On Wednesday he had to go in for hospital tests but after the kidney stone diagnosis, just decided to skip the pro-am and soldier on. For the first round yesterday he drank two litres of water and made five trips to the loo in a bid to keep the stone as well as the field at bay, for this week at least.

It is the wrist which is proving the millstone, however, around his neck. After taking the lead with a burst of three birdies in his first nine holes and then collecting two more in a solid back nine, Martin said: "I'm starting to think that I may have to go back to the surgeon over my wrist. It's never really been right since my operation last year and it is very painful on the softer shots, the wedges, not the full shots. It's not even 90 per cent recovered. So I'm pretty pleased to be leading."

Martin's woe was easily discernable through the wrist bandage he sported. Playing-partner McGinley knows all about injury this year after missing nearly six weeks of full action because tearing a rib cartilage.

He at last found some form last week in Italy so decided to change his mind and come here. The result was a round of 71 to track the leaders four behind them, even though he confessed to being far off his best - like the 63 last week in Milan - and delighted to mount a recovery operation after an inauspicious outgoing nine which left him two-over-par.

The recovery came in the shape of three birdies, a 20-footer and a pitch to eight feet as soon as he started the back nine.

● **Parts of the exercise**:
#1 How would you sum up the golf report in two sentences?
#2 Answer these questions on the golf report:
(a) How much water did Martin drink during the first round?
(b) What injury kept McGinley out of full action for nearly six weeks?
(c) What did McGinley score last week in Milan?
#3 Write the next part of the golf report, starting after its final sentence.
The listing has no connection to the golf report.

● **Data shown**:
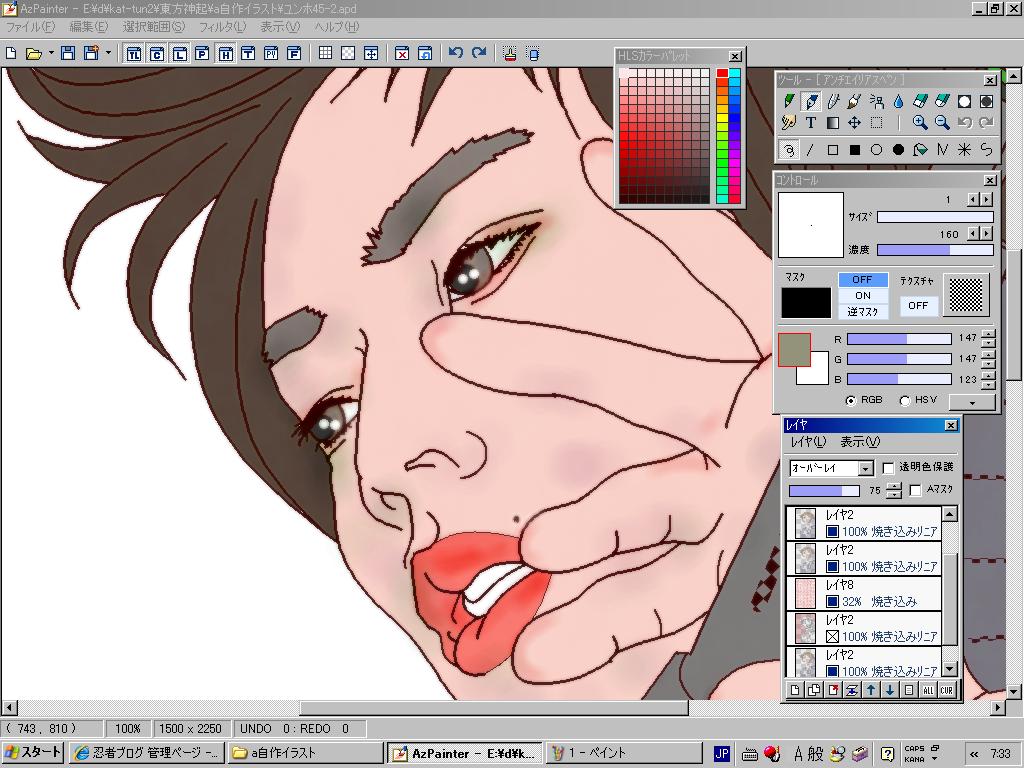Viewport: 1024px width, 768px height.
Task: Expand the dropdown button beside HSV option
Action: [971, 401]
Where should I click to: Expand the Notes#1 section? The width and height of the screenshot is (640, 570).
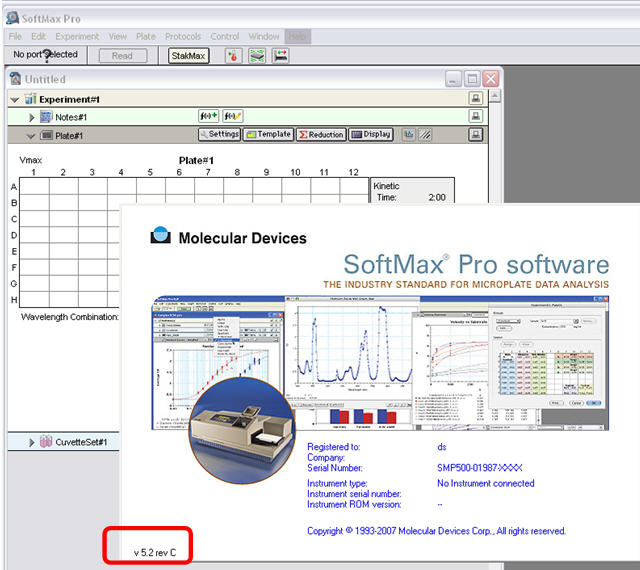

● **Responses to the tasks**:
#1 Martin skipped the pro-am after a kidney stone diagnosis and took the first-round lead with five birdies, but he said his wrist, not right since his operation last year, is painful on the softer shots and may need the surgeon again. His playing partner McGinley, who missed nearly six weeks after tearing a rib cartilage, shot 71 to sit four behind the leaders after recovering from a two-over-par outgoing nine.

#2
(a) Two litres.
(b) A torn rib cartilage.
(c) 63.

#3
While he was satisfied with half his round, there is a lot of room for improvement if he is to take advantage of the weakened field here and capture the £58,330 first prize. "I played average for most of the time and I got an average score for it," McGinley said. "This is a long course with tight greens which rewards good all-round play and that has to be sharpened up before the second round."

He at least outshot one of the favourites, Bernhard Langer, by a stroke and easily surpassed the promoter Seve Ballesteros, who probably acknowledged the leading score through gritted teeth. On a wayward day, Ballesteros did well to card 75.

The three Irishmen trying to enhance their tour school rerankings, David Higgins, Francis Howley and Cameron Clark, did their causes no particular good, Howley and Clark shooting 75 and Higgins - "I hit the ball the wrong side of the hole all day" - a 77.

Raymond Burns did well to card a 72 after being two-over for much of the round, his putting again trying his patience to the full. Philip Walton refused to blame his chest infection on a 78, admitting his swing was ailing more than his health.

Eighteen-year-old Sergio Garcia, the highly-rated Spanish amateur champion making another attempt to become the first amateur to win a European Tour event, opened with a 70.